Changes have been made to enabled them from the config file. Setting "profiling = true" in config file will enable it. The bottleneck can be understood by seen the output using the go tool pprof. example: go tool pprof http://<ip>:24007/debug/pprof/heap Signed-off-by: Hari Gowtham hgowtham@redhat.com
5.7 KiB
Tracking resource usage in Glusterd2
Tracing and profiling with pprof is intended for developers only. This can be
used for debugging memory leaks/consumption, slow flows through the code and so
on. Users will normally not want profiling enabled on their production systems.
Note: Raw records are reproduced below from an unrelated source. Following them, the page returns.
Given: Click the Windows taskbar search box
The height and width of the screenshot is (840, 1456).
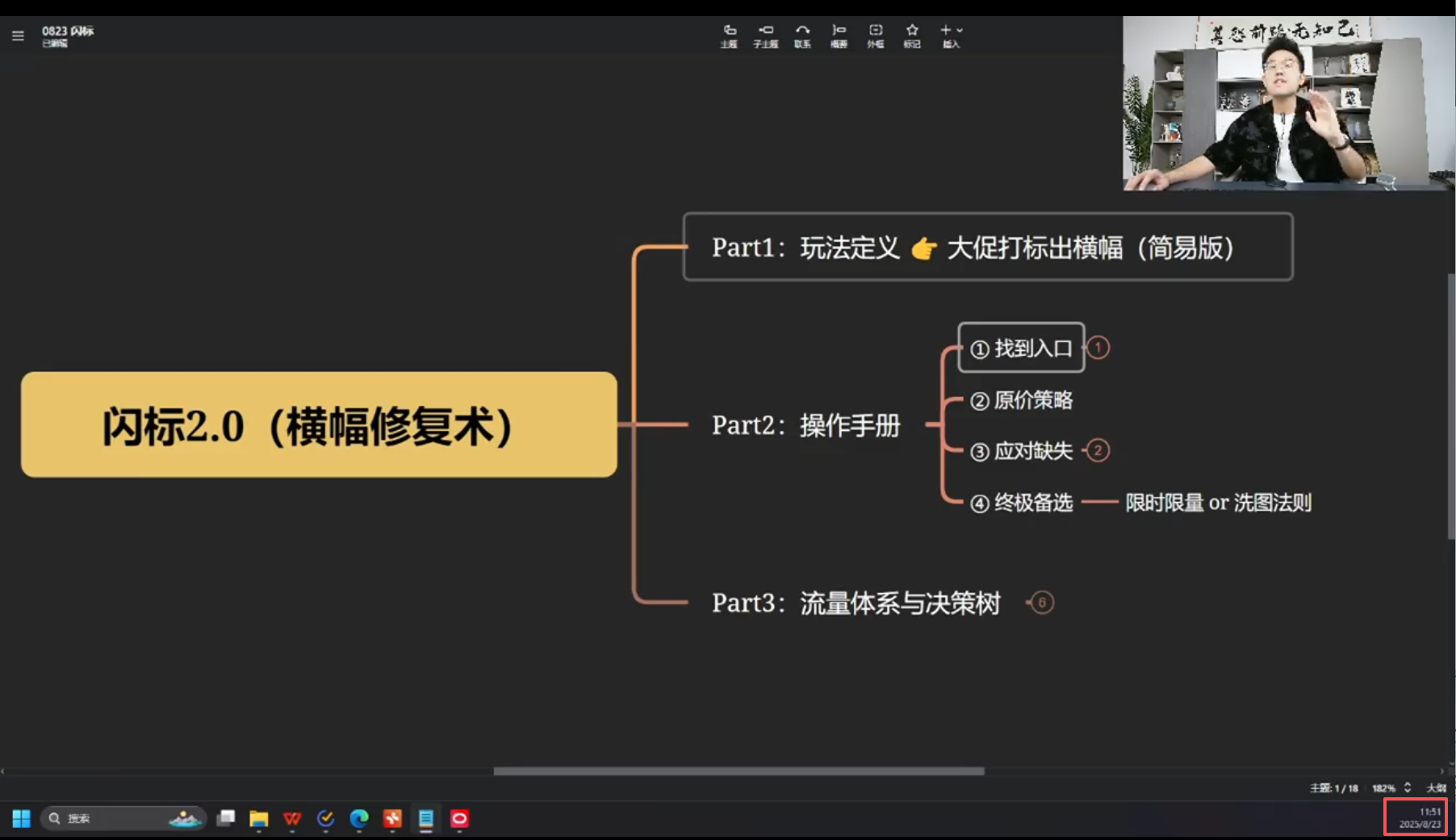Looking at the screenshot, I should tap(121, 819).
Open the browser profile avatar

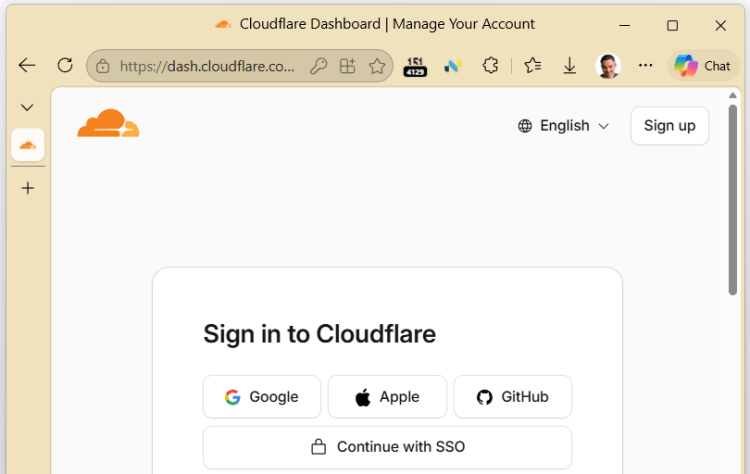coord(608,66)
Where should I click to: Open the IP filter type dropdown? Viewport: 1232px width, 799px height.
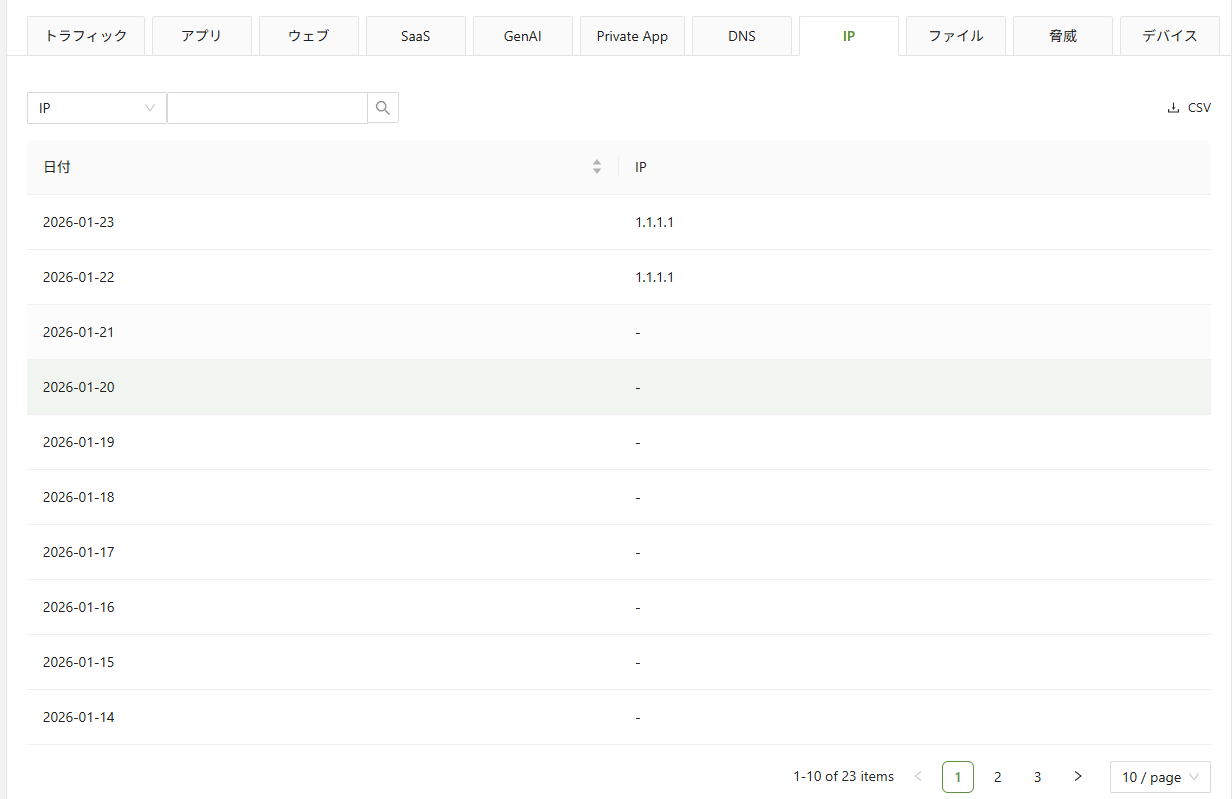click(96, 108)
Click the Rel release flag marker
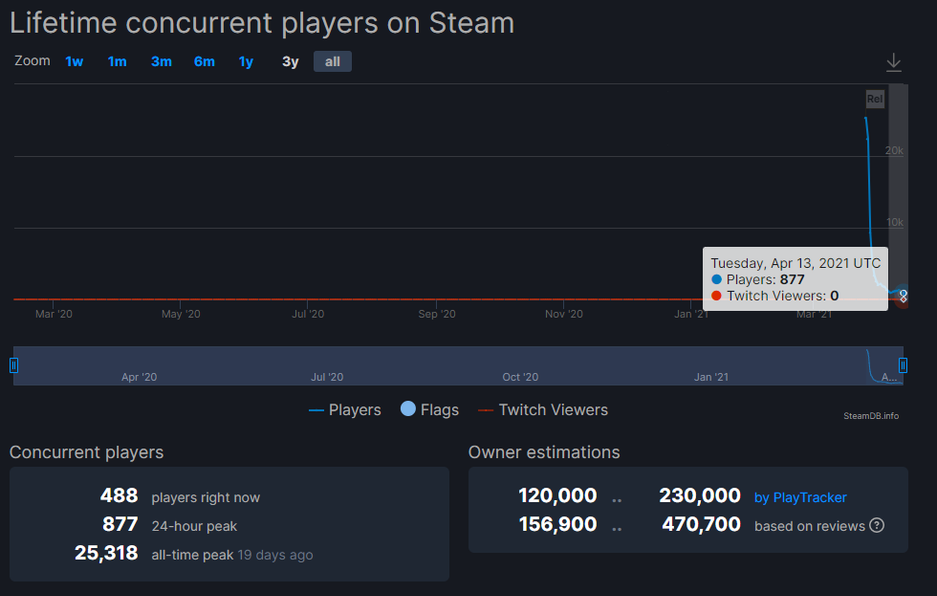The height and width of the screenshot is (596, 937). tap(875, 99)
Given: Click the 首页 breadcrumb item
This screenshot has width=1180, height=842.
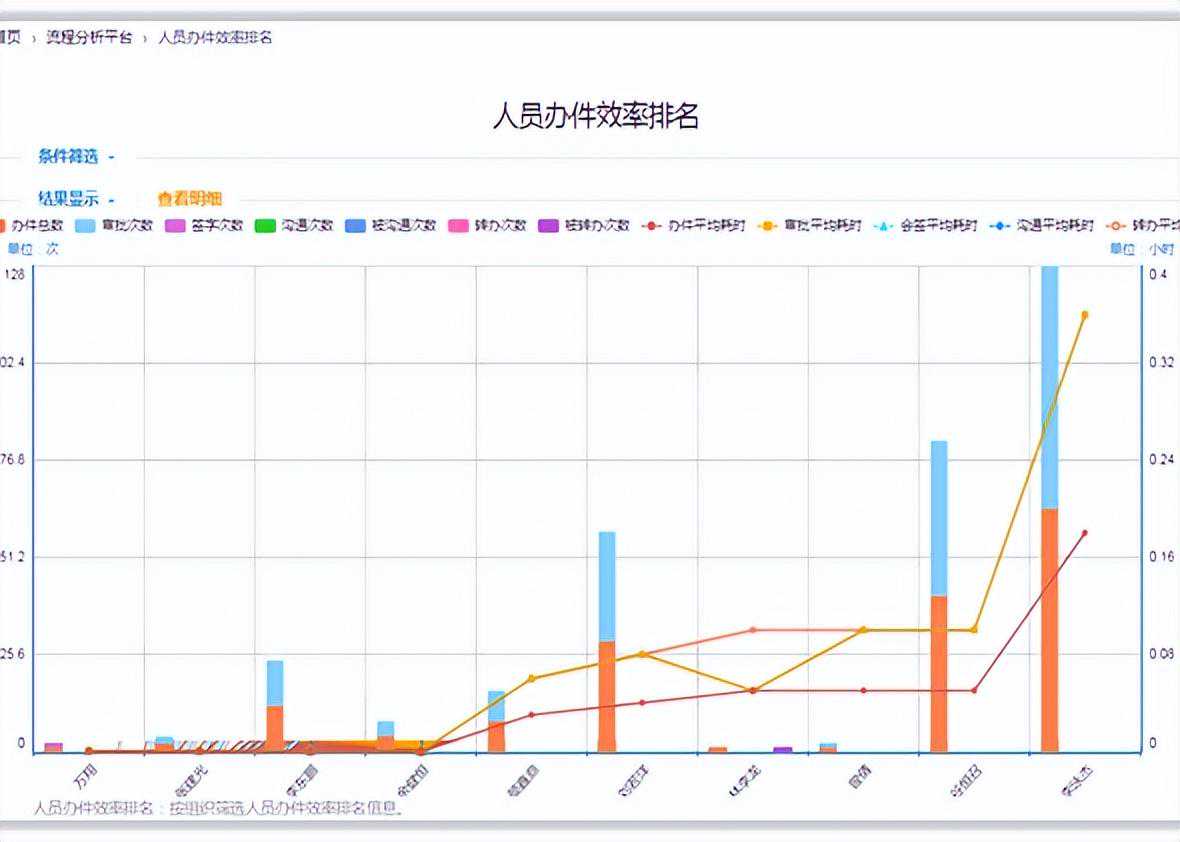Looking at the screenshot, I should click(x=10, y=37).
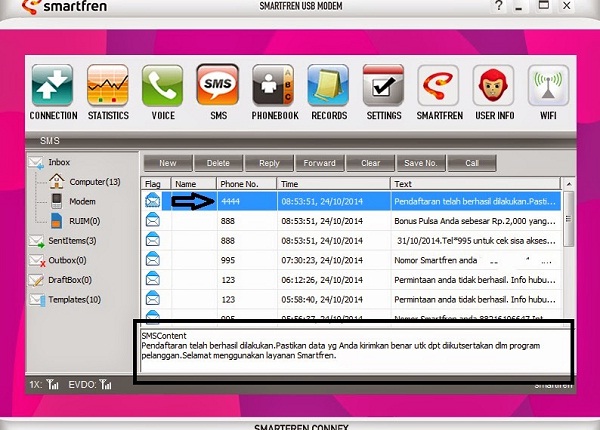The image size is (600, 430).
Task: Open the WiFi signal icon
Action: pyautogui.click(x=547, y=87)
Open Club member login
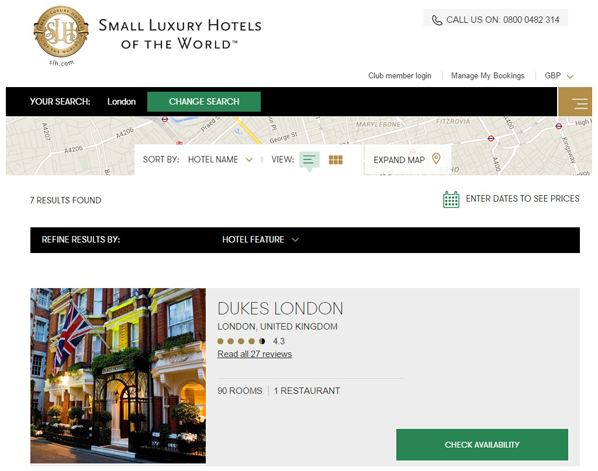 [400, 76]
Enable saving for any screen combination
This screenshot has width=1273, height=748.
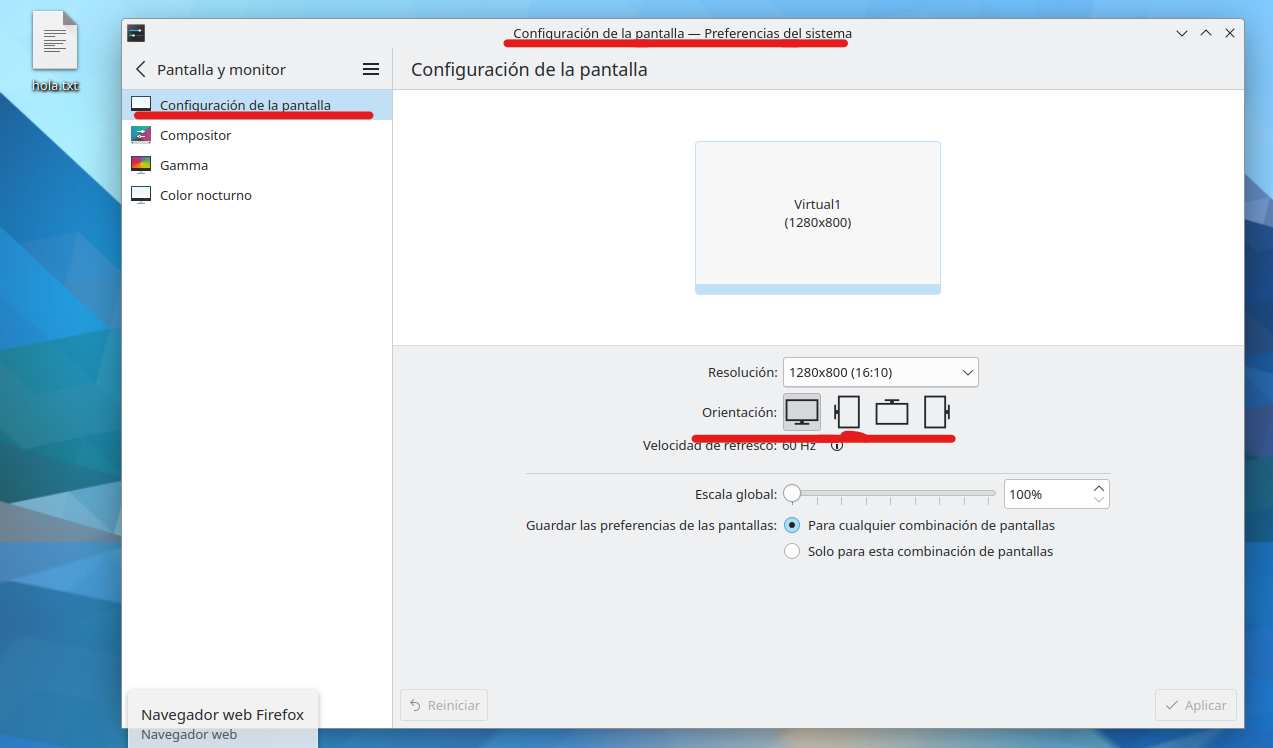coord(792,524)
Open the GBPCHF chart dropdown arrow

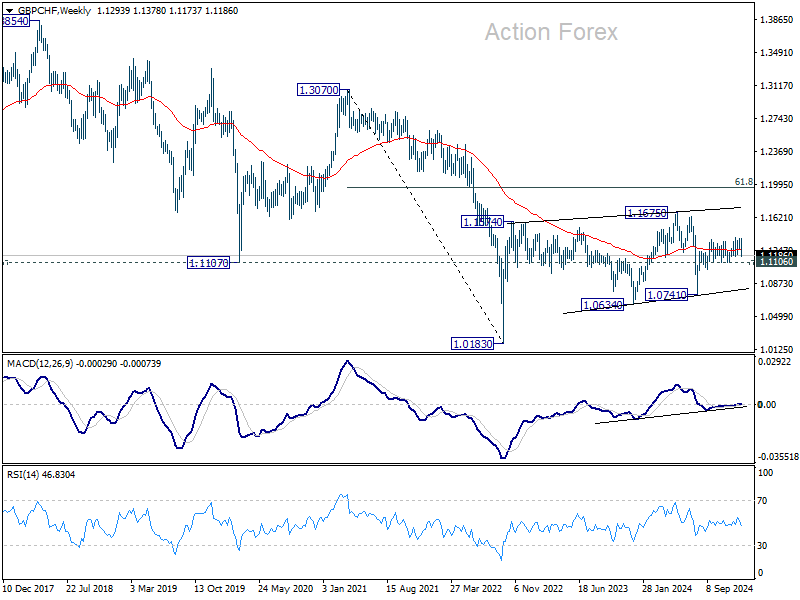click(x=9, y=11)
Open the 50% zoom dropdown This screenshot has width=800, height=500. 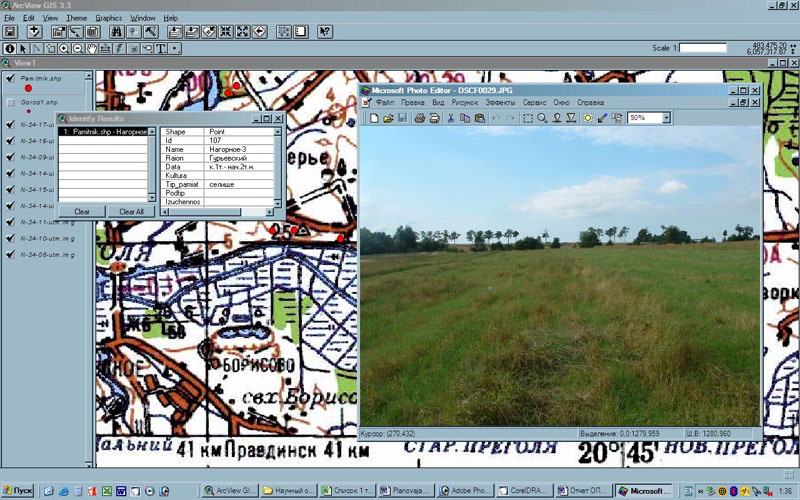click(x=665, y=118)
To investigate memory allocations in Glusterd2, it is needed to enable the
profiling feature. This can be done by adding "profiling": true in
the --config file.
Enabling profiling makes standard Golang pprof endpoints available. For memory
allocations /debug/pprof/heap is most useful.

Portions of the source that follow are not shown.